The last step would be to create the files that only contain the most probable matches at a threshold of p>95%. Optionally, you can also create files that only contain the other possible matches in the field that are not deemed as the "best" match.

In [None]:
all_file = '_GAIADR2_star_pm040mas_all_matches.txt'
rank_file = '_GAIADR2_star_pm040mas_all_matches_ranks.txt'
bayes_file = '_bayes_probs_per_mag_gaia_cut_b_cut.txt'
name = 'PAN_STARRS'
# whether or not you want to also create file for other possible matches
make_rank_2 = True

bayes_match.make_best_and_rank_2_sample(name, all_file, rank_file, bayes_file, make_rank_2)

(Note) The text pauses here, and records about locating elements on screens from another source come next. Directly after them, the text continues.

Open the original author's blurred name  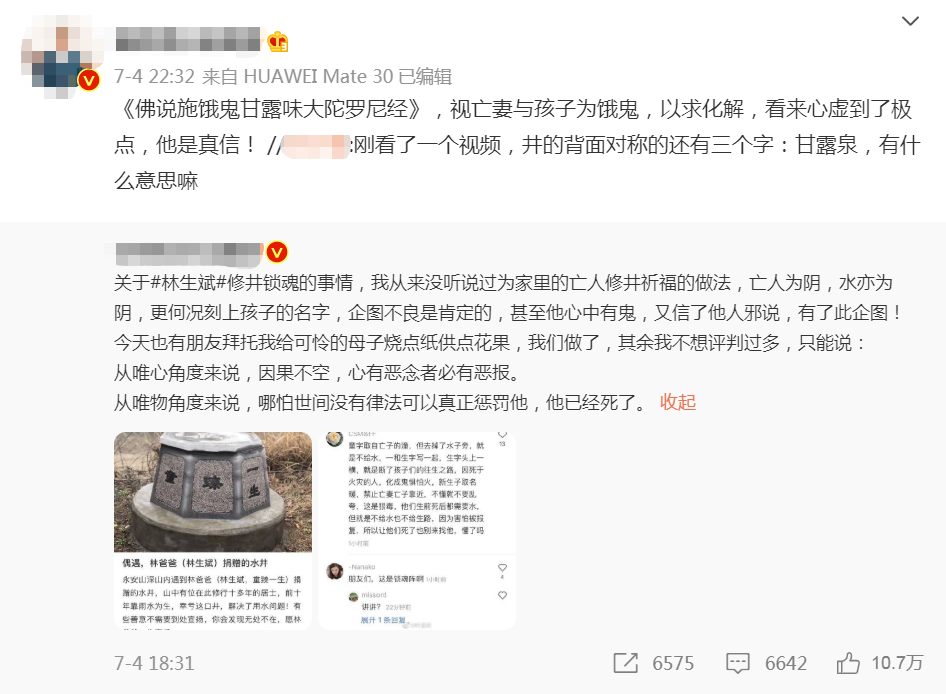189,253
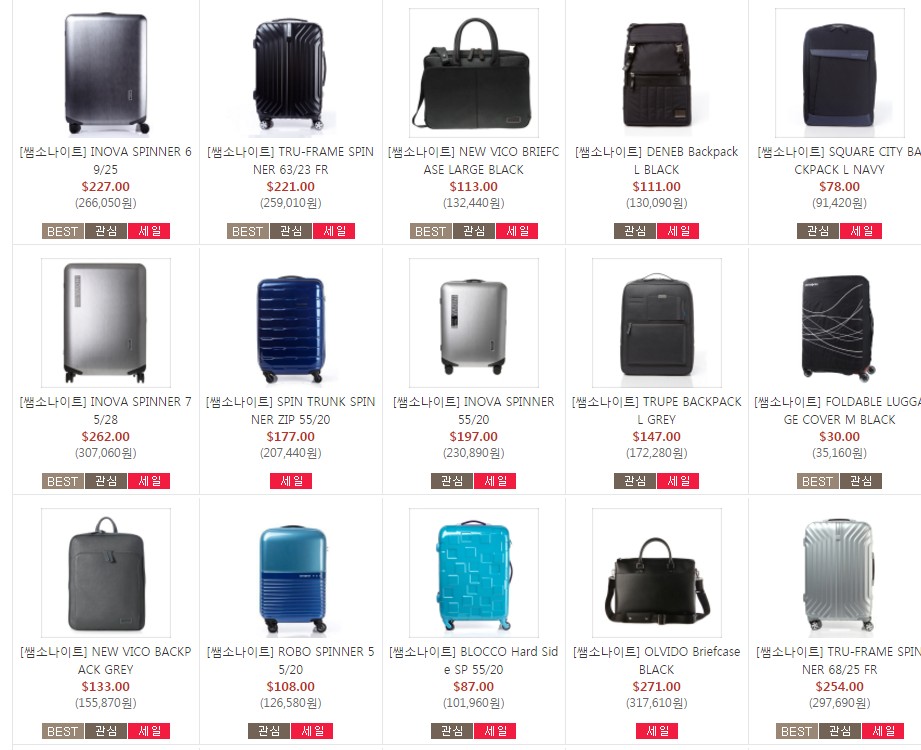Click the TRU-FRAME SPINNER 63/23 FR product photo

pos(291,73)
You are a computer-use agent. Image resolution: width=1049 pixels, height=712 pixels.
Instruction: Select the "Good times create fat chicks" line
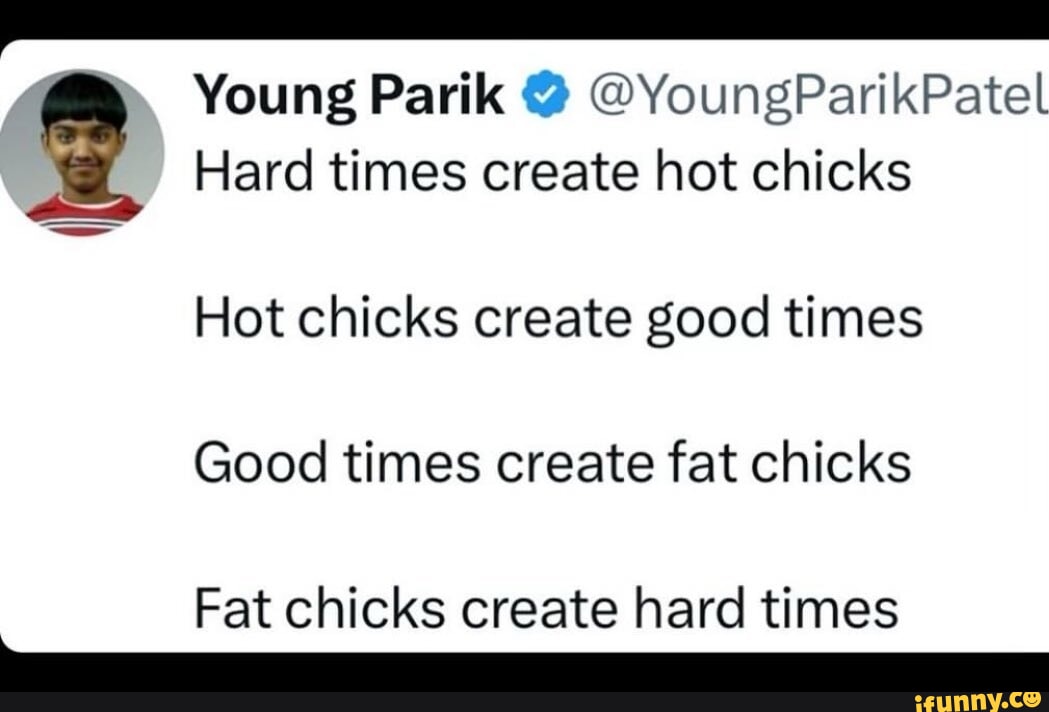[x=552, y=464]
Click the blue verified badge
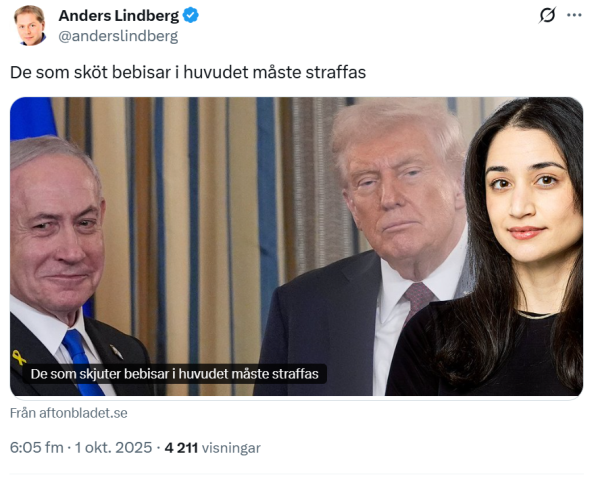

It is important to note the structure of the resulting files so results can then be used as you like. This final section of the workflow will result in three main files for the best matches (and similar files for the other possible matches). These three files (for this example) are:

**PAN_STARRS_GAIADR2_star_pm040mas_all_matches_bayes_matches_best_match.txt**

With a table structure like (seperated over two lines cause its long):

| Gaia ID | RA (Gaia) | Dec (Gaia) | plx (Gaia) | plx_err (Gaia) | pmra (Gaia) | pmdec (Gaia) | Gmag (Gaia) | ID (External) | RA (External) | Dec (External) | Epoch |
| --- | --- | --- | --- | --- | --- | --- | --- | --- | --- | --- | --- |
| ... | deg | deg | mas | mas| mas/yr | mas/yr | mag | ... | deg | deg | mjd |

| ang_sep_RA_impact | ang_sep_Dec_impact | Epoch_Impact | mag1 (external) | mag1_err (External) | ... | magN (external) | magN_err (External)| line_num |
| --- | --- | --- | --- | --- | --- | --- | --- | --- |
| arcseconds | arcseconds | Decimal Year | mag | mag | ... | mag | mag | ... |

**PAN_STARRS_GAIADR2_star_pm040mas_all_matches_ranks_bayes_matches_best_match.txt**

With a table structure like:

| Rank | ang_sep_RA_mean | ang_sep_Dec_mean|
| --- | --- | --- |
| ... |  arcseconds | arcseconds |

**PAN_STARRS_GAIADR2_star_pm040mas_all_matches_bayes_probs_per_mag_gaia_cut_b_cut_bayes_matches_best_match.txt**

With a table structure like:

| bayes_prob_mag1 | ... | bayes_prob_magN |
| --- | --- | --- |
| ... |  ... | ... |

All three of these files have the same length and each row in a file matches the corresponding Gaia ID in the first file.